→ **WORK INSTRUCTIONS**
**1.** Reproduce the sanctions overview starting with "With the adoption" and going on through "goods and technologies.", and swap "export restrictions" for "trade restrictions".
**2.** Can you condense the paragraph in the sanctions overview that begins "With the adoption of the 13th package" into a shorter version that keeps its main facts?
**3.** Do these statements agree with the sanctions overview? For each one, answer yes or no and quote the deciding words. (a) The 13th package placed 10 companies on the sanctions list of Annex IV of EU Regulation 833/2014. (b) Some of the newly listed companies are registered in Brazil. (c) The overview also covers recent enforcement actions by the United States' Office of Foreign Assets Control.

→ **SOURCE PASSAGE**
Following the EU’s adoption of its 13th package of individual and economic sanctions, we aim to offer a succinct overview of the critical consequences arising from the European Union’s 13th Sanctions Package, alongside the most recent enforcement actions by the United States’ Office of Foreign Assets Control (OFAC).
This crucial update highlights the broad international scope of these sanctions, affecting a wide range of businesses from China, Kazakhstan, India, Serbia, Thailand, Sri Lanka, to Turkey. Central to managing these intricate challenges are the strengthened compliance requirements for dual-use goods and technologies, emphasizing the essential demand for effective anti-circumvention strategies in the EU’s 11th, 12th, and 13th sanctions packages.
Are there any EU sanctions with respect to non-Russian companies for the EU sanctions circumvention?
With the adoption of the 13th package, the European Commission has added 10 companies registered in China, Kazakhstan, India, Serbia, Thailand, Sri Lanka and Turkey to the sanctions list of Annex IV of the EU Regulation 833/2014. The EU will impose export restrictions towards these companies regarding dual-use goods and technologies.
How can EU companies comply with the recent anti-circumvention measures regarding dual-use goods and technologies: EU 11, 12 and 13th sanctions packages?

→ **SUPPLIED RECORDS**
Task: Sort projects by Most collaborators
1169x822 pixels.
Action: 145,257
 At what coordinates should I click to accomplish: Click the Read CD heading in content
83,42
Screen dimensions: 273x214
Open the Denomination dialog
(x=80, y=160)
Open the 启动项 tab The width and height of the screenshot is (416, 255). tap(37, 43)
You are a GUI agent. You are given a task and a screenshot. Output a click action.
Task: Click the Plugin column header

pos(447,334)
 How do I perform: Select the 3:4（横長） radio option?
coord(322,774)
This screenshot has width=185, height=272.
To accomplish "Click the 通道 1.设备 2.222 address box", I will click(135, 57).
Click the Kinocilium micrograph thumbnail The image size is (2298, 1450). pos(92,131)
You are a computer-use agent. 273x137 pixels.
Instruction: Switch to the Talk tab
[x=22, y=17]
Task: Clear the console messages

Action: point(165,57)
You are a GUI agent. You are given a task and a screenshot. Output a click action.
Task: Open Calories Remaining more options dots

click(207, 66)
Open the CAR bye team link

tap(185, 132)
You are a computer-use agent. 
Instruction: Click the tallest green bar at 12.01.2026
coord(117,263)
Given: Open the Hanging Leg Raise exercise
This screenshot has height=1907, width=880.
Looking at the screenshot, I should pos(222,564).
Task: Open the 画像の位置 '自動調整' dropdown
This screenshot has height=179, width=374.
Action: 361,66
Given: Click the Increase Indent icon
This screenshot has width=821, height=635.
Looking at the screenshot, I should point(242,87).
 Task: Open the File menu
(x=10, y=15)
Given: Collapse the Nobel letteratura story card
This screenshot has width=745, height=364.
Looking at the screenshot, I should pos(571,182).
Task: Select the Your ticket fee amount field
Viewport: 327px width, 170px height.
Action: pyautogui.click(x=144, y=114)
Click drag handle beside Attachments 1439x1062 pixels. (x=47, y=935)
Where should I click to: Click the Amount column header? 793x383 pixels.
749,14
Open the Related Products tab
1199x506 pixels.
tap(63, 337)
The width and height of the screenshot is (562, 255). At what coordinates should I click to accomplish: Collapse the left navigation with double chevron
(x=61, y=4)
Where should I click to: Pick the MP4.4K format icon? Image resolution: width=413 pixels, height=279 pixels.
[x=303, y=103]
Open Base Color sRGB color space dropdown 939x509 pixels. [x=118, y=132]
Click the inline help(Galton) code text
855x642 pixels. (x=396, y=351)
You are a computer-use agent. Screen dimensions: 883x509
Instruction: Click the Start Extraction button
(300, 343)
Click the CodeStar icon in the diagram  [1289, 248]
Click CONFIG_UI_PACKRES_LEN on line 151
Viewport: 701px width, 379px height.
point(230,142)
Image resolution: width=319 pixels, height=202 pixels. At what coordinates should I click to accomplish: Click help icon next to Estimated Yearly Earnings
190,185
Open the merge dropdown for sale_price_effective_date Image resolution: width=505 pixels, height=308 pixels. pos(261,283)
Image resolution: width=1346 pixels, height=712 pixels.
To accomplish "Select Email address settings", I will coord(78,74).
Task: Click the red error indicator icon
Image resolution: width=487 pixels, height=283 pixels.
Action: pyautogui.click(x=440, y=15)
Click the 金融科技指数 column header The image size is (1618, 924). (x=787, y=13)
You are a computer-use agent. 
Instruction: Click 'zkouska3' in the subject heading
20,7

→ **SOLUTIONS BY TASK**
**1.**
With the adoption of the 13th package, the European Commission has added 10 companies registered in China, Kazakhstan, India, Serbia, Thailand, Sri Lanka and Turkey to the sanctions list of Annex IV of the EU Regulation 833/2014. The EU will impose trade restrictions towards these companies regarding dual-use goods and technologies.

**2.** The 13th package added 10 companies registered in China, Kazakhstan, India, Serbia, Thailand, Sri Lanka and Turkey to Annex IV of EU Regulation 833/2014. The EU will restrict exports of dual-use goods and technologies to them.

**3.**
(a) Yes: "the European Commission has added 10 companies registered in China, Kazakhstan, India, Serbia, Thailand, Sri Lanka and Turkey to the sanctions list of Annex IV of the EU Regulation 833/2014"
(b) No: "10 companies registered in China, Kazakhstan, India, Serbia, Thailand, Sri Lanka and Turkey"
(c) Yes: "alongside the most recent enforcement actions by the United States’ Office of Foreign Assets Control (OFAC)"